Tatiana Totmianina
injured in scary fall

Plunge came during long program
at Skate America in Pittsburgh

Tatiana fell during a overhead lift comparable to the one shown above.

October 25, 2004

World champion pairs skater Tatiana Totmianina, who said Monday she still doesn't know what caused her to fall and sustain a concussion during the Skate America competition this past weekend, says she doesn't fear going back on the ice and doesn't remember the accident.

"My head is in pain, my body is in pain, but I don't really know what happened," Totmianina said on CBS' The Early Show.

"I'm not afraid," she said of getting back on the ice. "I want to go right now."

Her partner, Maxim Marinin said he feels guilty about the fall.

"It was kind of a technical mistake, and I'm also not real clear what's happened because when you're in a stressful situation, competition, everything is like going very, very quickly and you do not realize what's going on," he said.

Doctors at the hospital where she was taken in Pittsburgh, Pa., determined that she suffered a concussion and she also some bruises around her eyes.

Tatiana was released from the Pittsburgh hospital Sunday afternon. She will be resting for one week, and doctors advised her not to read or watch television. She will be assessed by her doctor in Chicago in one week.

The pair's coach, Oleg Vasiliev, "said that in the hospitals in Chicago there are Russian-speaking doctors who can examine the skater in detail."

Speaking to reporters from a wheelchair at Mercy Hospital on Sunday, Totmianina said she has little memory of anything that happened Saturday, including her accident.

She sported a bruise on her right eye, but joked with journalists about the move that led to her injury.

"Actually, it wasn't something unusual ... but it wasn't successful," she said. "How it happened, I don't remember. ... Yesterday, I don't remember almost anything."

Tatiana and Max will withdraw from Cup of China and Cup of Russia.

The fall, headfirst onto the ice during the free skate, was so terrifying it ended the Skate America competition Saturday night at Pittsburgh, Pennsylvania’s Mellon Arena.

Marinin, 27, had his partner in a fully extended overhead lift when he hit an apparent rut in the ice that threw him off balance and caused him to accidentally throw Totmianina overhead and onto the ice.

Totmianina, 23, lay motionless for several minutes before being placed on a stretcher and taken to the arena’s medical room.

Once stabilized, Totmianina was rushed to Mercy Hospital’s severe trauma unit.

Liz DeSevo, the pairs agent for MCE, saw the fall and said it was one of the worst she’s ever witnessed.

Totmianina and Marinin appeared on their way to winning the pairs competition at Skate America, the first ISU Grand Prix event of the season.

They were performing an Axel lasso lift when the accident happened.

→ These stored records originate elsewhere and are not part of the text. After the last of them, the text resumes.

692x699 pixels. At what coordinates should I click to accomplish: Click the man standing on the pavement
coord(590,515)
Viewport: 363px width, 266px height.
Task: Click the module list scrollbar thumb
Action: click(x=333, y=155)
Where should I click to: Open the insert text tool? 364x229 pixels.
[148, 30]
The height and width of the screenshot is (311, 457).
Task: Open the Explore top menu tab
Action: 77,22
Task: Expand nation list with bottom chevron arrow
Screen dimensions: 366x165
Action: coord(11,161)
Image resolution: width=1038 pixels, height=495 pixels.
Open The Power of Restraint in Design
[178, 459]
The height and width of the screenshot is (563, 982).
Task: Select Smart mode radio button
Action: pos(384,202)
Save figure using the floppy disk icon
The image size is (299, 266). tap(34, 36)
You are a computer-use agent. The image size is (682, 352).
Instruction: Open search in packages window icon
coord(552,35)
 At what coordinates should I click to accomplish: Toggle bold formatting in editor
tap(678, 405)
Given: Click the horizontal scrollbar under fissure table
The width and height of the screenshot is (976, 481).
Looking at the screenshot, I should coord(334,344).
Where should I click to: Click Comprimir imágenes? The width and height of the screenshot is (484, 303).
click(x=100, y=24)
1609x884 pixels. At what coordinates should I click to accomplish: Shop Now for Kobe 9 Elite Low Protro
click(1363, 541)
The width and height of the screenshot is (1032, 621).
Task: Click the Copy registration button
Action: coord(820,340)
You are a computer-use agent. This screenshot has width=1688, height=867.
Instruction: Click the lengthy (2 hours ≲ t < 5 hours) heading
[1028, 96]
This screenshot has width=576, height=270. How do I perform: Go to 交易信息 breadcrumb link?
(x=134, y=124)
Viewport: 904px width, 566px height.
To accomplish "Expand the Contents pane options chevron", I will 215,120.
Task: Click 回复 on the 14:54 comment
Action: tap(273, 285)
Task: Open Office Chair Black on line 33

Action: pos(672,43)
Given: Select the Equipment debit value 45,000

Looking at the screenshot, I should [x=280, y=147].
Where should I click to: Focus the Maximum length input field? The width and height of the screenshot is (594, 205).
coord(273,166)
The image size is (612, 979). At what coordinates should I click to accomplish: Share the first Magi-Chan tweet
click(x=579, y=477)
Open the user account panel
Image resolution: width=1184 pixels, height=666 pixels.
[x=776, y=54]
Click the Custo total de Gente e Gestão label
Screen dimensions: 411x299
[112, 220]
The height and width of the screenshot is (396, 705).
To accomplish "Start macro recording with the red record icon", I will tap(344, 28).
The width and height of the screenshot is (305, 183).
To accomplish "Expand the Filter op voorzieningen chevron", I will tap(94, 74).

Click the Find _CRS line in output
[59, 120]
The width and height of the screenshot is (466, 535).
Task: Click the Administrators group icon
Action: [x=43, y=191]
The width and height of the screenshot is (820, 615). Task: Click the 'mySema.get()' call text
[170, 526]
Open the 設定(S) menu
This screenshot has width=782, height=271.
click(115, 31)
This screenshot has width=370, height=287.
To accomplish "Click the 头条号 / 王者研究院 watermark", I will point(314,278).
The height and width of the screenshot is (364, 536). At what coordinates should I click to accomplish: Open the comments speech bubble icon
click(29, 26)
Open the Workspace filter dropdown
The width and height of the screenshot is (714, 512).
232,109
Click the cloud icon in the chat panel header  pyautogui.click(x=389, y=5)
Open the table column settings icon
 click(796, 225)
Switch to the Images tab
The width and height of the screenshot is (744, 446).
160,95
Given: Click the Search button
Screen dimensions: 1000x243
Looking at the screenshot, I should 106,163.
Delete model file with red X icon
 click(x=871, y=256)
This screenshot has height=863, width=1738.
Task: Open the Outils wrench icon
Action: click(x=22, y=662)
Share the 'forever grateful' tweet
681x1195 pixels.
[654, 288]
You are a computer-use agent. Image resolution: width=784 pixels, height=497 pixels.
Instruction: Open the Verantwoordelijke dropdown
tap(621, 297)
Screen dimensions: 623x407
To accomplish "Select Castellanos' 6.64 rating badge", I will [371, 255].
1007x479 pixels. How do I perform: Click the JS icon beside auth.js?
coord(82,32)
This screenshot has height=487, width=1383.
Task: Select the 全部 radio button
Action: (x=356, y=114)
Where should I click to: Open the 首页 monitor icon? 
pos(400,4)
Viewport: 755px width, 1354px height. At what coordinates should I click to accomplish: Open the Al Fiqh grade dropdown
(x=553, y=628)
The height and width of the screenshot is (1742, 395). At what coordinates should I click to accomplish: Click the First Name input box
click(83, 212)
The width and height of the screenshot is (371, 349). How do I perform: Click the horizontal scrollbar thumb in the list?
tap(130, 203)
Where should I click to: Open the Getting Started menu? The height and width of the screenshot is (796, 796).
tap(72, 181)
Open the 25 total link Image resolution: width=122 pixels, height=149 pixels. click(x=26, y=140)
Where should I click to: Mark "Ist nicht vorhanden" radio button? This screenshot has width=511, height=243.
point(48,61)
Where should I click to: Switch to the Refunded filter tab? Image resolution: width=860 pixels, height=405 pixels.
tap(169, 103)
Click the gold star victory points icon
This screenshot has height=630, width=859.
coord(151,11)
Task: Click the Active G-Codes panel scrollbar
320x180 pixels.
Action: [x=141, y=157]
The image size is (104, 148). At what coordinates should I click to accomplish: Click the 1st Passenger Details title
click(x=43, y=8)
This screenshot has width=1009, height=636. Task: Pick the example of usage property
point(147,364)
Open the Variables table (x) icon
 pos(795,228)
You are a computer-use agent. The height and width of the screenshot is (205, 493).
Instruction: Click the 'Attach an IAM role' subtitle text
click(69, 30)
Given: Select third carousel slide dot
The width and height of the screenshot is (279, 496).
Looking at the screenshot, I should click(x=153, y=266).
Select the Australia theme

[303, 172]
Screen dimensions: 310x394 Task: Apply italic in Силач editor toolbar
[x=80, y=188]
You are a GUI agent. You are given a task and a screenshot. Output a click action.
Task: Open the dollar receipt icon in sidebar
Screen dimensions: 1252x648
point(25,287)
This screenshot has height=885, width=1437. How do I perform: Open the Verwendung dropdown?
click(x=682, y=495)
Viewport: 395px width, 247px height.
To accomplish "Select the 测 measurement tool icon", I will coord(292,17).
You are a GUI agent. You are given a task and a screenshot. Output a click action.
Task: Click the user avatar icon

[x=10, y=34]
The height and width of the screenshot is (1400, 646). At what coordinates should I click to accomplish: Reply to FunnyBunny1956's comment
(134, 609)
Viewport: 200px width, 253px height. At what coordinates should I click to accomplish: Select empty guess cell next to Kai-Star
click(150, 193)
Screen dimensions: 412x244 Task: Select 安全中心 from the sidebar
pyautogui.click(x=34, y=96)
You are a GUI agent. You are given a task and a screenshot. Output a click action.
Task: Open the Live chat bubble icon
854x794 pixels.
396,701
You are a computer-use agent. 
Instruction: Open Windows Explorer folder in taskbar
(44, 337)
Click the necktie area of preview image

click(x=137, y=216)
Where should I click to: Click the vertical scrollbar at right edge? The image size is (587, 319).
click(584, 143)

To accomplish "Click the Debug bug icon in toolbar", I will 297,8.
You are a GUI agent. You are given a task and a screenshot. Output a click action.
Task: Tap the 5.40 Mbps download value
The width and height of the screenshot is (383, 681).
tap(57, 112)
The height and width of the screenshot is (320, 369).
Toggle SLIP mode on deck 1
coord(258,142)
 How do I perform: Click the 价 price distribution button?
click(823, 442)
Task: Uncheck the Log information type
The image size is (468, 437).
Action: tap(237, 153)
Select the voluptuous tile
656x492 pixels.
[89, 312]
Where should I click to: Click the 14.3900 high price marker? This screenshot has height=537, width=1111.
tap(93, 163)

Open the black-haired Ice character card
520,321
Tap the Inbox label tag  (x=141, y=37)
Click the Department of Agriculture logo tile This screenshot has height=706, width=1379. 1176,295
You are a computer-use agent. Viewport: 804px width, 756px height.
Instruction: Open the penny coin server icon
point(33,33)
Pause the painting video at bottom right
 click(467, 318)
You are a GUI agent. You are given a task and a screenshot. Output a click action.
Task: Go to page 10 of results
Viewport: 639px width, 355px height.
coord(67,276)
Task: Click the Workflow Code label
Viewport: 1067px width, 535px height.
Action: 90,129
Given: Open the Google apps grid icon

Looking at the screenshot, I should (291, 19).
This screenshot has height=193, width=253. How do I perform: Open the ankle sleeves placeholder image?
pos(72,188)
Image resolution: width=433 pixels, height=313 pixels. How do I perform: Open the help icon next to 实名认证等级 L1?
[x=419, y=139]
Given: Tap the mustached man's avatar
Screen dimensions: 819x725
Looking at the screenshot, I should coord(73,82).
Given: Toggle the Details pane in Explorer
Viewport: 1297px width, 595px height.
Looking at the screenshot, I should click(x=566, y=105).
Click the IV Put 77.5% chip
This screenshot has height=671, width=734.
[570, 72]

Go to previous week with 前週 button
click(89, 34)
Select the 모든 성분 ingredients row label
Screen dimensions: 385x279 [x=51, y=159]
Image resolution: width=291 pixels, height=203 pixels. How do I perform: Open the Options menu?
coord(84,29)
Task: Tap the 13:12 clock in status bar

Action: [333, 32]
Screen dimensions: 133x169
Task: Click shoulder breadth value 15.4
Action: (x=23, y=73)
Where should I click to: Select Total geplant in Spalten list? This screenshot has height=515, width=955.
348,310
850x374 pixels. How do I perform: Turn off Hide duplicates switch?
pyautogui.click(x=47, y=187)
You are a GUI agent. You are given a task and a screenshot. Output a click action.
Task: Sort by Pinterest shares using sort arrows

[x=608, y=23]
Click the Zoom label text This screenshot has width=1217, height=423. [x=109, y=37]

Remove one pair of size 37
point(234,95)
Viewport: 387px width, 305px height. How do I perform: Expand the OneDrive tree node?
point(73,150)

According to reports by Pittsburgh Post-Gazette reporter Dejan Kovacevic at the competition, Marinin, who stands 6 feet 2, lifted Totmianina, who is almost a foot shorter, with one hand high over his head while skating at close to top speed.
Then, Marinin apparently lost his balance and, as a result, flung Totmianina forward. The right side of her face hit the ice first -- with great force -- and she slid backward a few feet before Marinin rushed toward her.

For 15 seconds, there was only silence, and no one came to the ice to help despite a shout from the audience to do so, according to Kovacevic. Then, the pair's coach, Oleg Vasiliev, and another official went to the ice. A paramedic reached the rink about three minutes later.

Skaters and photographers who were close to the stretcher said that they believed Totmianina retained consciousness even while still on the ice.

A crew of city of Pittsburgh paramedics entered the building roughly 12 minutes after the accident. An ambulance did not enter until another eight minutes had passed, Kovacevic reported.

Brian Chiera, assistant general manager at Mellon Arena, told Kovacevic that organizers had an ambulance waiting outside the building. He said that the city paramedics who attended to Totmianina had left the ambulance to take care of her and that other drivers were summoned with a 911 call to bring the ambulance inside.

In the moments after the accident, the public address announcer appealed to the crowd to remain quiet and calm, and the audience mostly obliged. The announcer then declared that the final scores of the pairs event and its victory ceremony would be delayed until the exhibition that closes Skate America at 2 p.m. Sunday.

Julia Obertas and Sergei Slavnov of Russia skated just before Totmianina and Marinin, and they stumbled at what appeared to be the same part of the ice surface. A large rut was evident there an hour after the accident, even though the ice had been resurfaced by the Zambonis.